- Raw records -
┌──

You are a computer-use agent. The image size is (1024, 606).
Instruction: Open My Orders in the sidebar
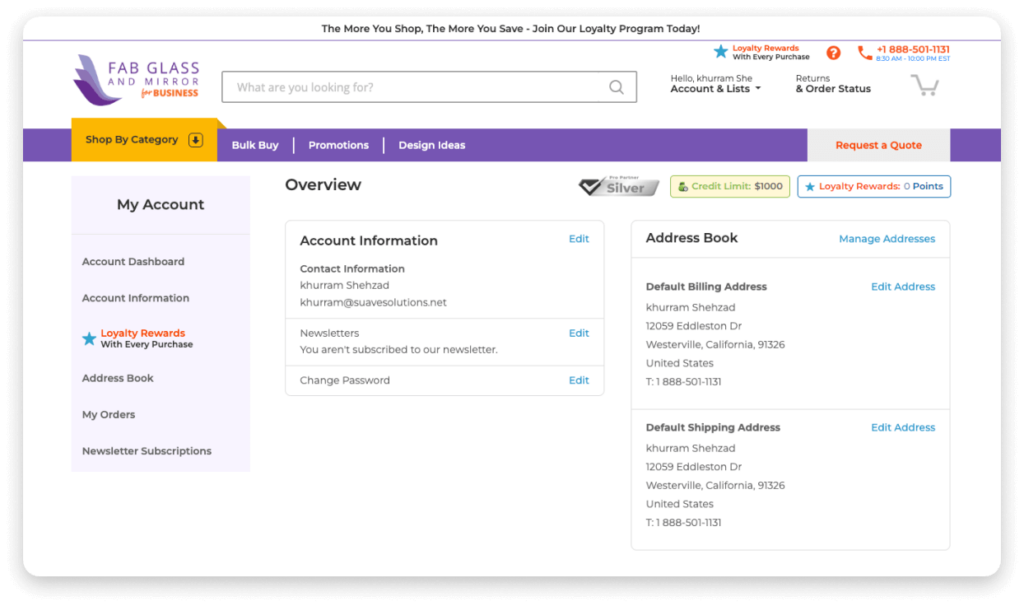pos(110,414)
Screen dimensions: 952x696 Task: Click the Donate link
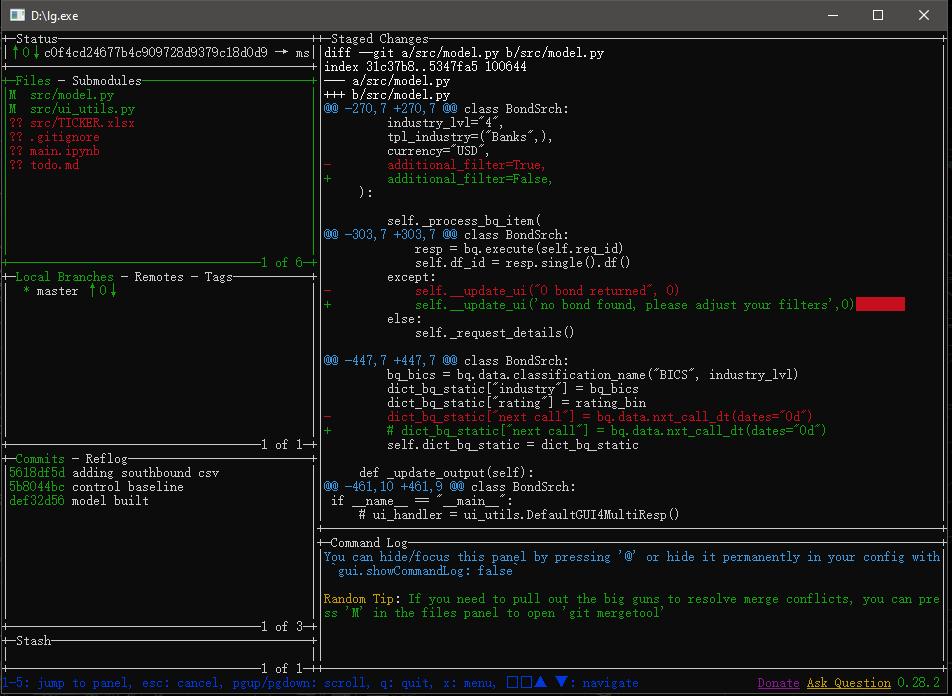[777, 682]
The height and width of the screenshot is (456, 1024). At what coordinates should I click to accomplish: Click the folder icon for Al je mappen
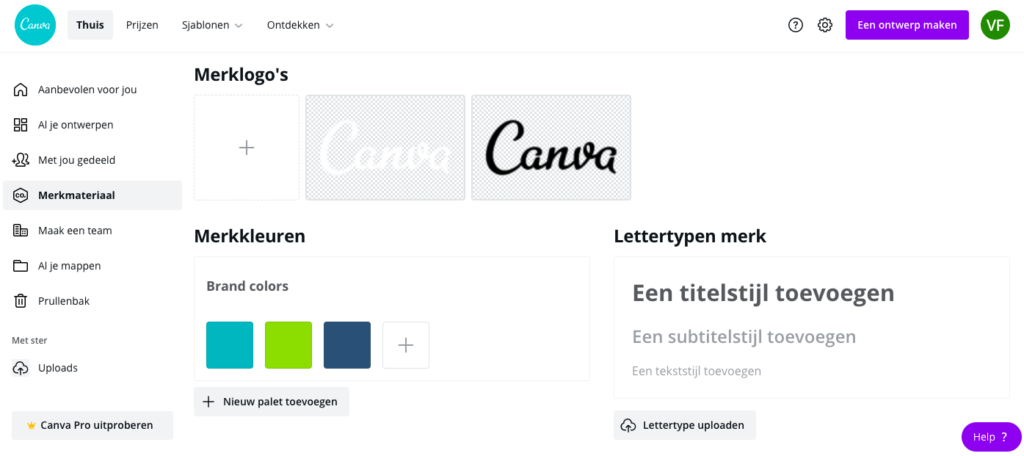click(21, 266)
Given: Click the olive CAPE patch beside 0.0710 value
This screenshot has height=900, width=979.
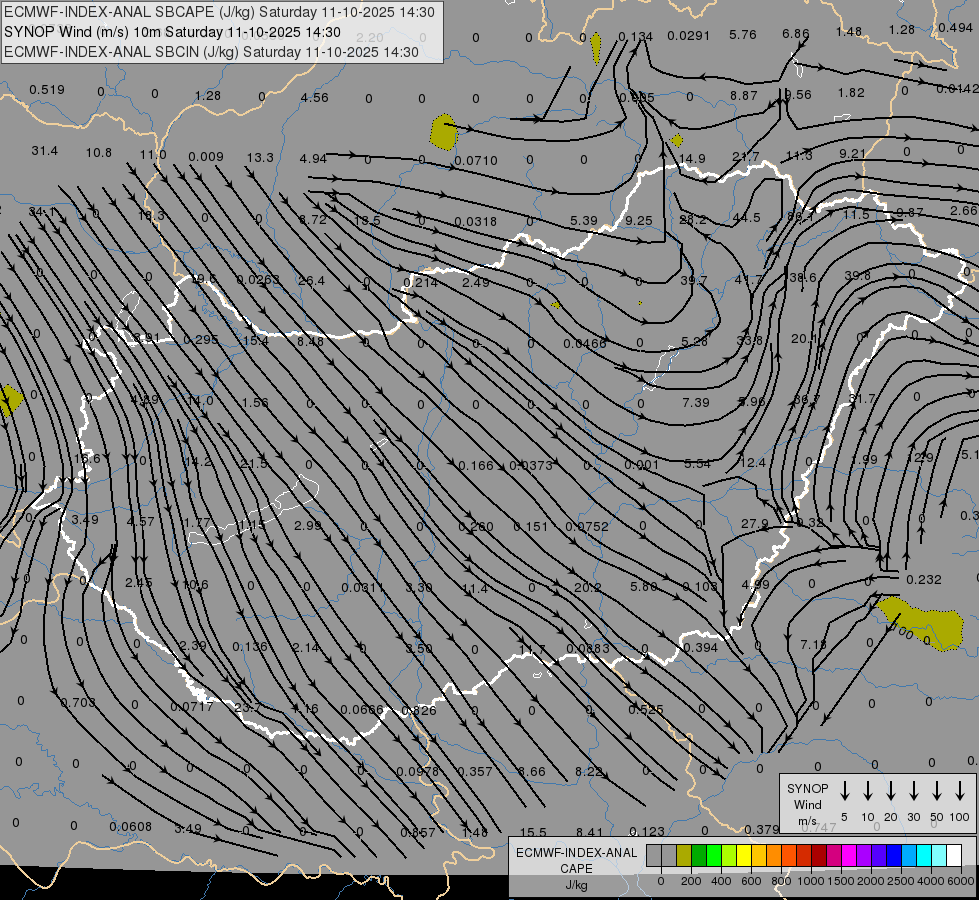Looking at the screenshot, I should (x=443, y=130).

└──

- Work to complete -
Update the data above by replacing "sidebar" with "side panel" and keep every other line unchanged. Leave the pictures out of your answer.

- Answer in full -
You are a computer-use agent. The image size is (1024, 606).
Instruction: Open My Orders in the side panel
pos(110,414)
Screen dimensions: 952x696 Task: Click the Donate link
[777, 682]
The height and width of the screenshot is (456, 1024). At what coordinates should I click to accomplish: Click the folder icon for Al je mappen
click(21, 266)
Given: Click the olive CAPE patch beside 0.0710 value
This screenshot has height=900, width=979.
Looking at the screenshot, I should (x=443, y=130).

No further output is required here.